Like others, Thompson was especially mortified in August when TransCanada sent out letters encouraging property owners to sign their voluntary agreements within 30 days so the oil company wouldn’t have to resort to eminent domain proceedings.
That prompted first-term U.S. Sen. Mike Johanns (D-Neb.) to intervene on his constituents’ behalf with a harsh letter to TransCanada chief executive Russell Girling. In tandem, Bold Nebraska, a coalition of anti-pipeline organizations, launched a toll-free tip line, radio ads and a website that allows citizens and TransCanada employees to confidentially report abusive and questionable acts.
“I appreciate Johanns’s effort,” Thompson says. “The thing that really concerns me is that we’re looking at a foreign corporation imposing eminent domain on a Unites States citizen, and doing it for profit.”

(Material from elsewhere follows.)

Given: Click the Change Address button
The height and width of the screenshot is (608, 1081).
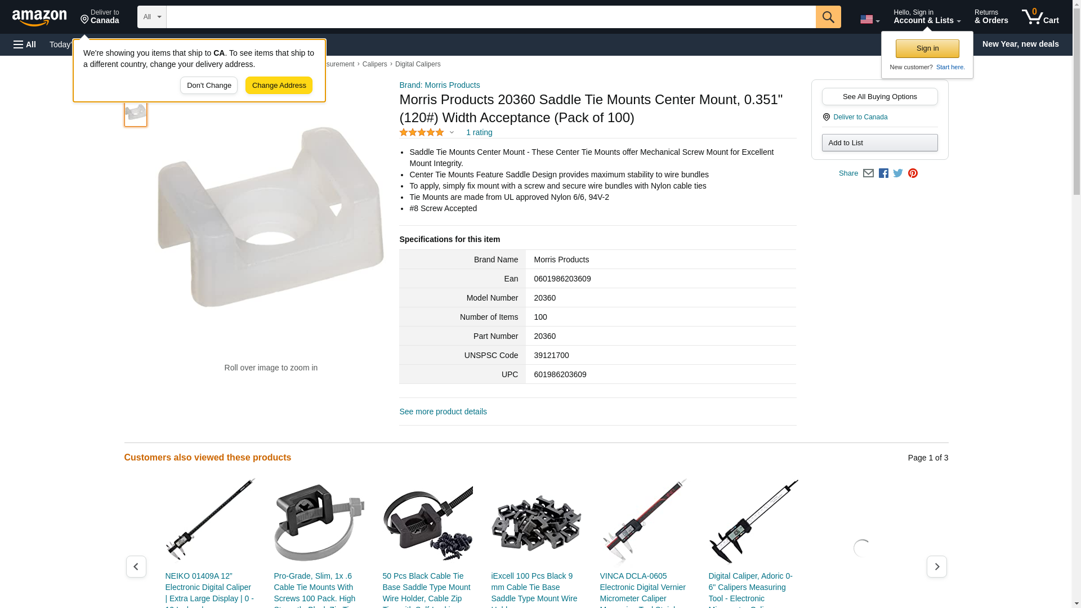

He describes photos of tar sands mining from Alberta as “pretty frightening.” And even though a TransCanada spokesman insists that the heavy crude being pumped 1,702 miles from Canada to the Texas coastline refineries is destined for use in the United States, Thompson wonders if countries such as China will be Keystone XL beneficiaries.
As a farmer trying to emulate the conservationist tradition of his father and grandfather, Thompson credits the pipeline as the cause of his personal awakening. His blue eyes twinkle and he smiles sheepishly while mentioning how his wife compliments him for badgering politicians and writing letters to the editor about his plight.
“Wouldn’t you like to think that as a United States citizen, you’d have a few more rights than a foreign corporation?” he asks as the afternoon sun highlights sunflowers and native grasses such as little bluestem thriving near the Thompson farmhouse. “Maybe I’m shooting myself in the foot, but I want to do my own negotiating. I don’t want some attorney from Omaha representing me.”
It's the time of year when the greens of spring and summer give way to the subtle beauty of multihued yellows and golds that signal autumn on the Great Plains. Thompson is clearly native to this place. His very fiber has been shaped by years of roping cattle, harvesting crops, installing irrigation pipes and mending barbed-wire fences.
Now his overarching aim is to keep his family’s land as whole as possible.
“Sometimes I’m afraid people are going to say, ‘Oh, there’s another whiny farmer,’" Thompson says. “But the truth is that everybody in Nebraska ought to be concerned about this pipeline.”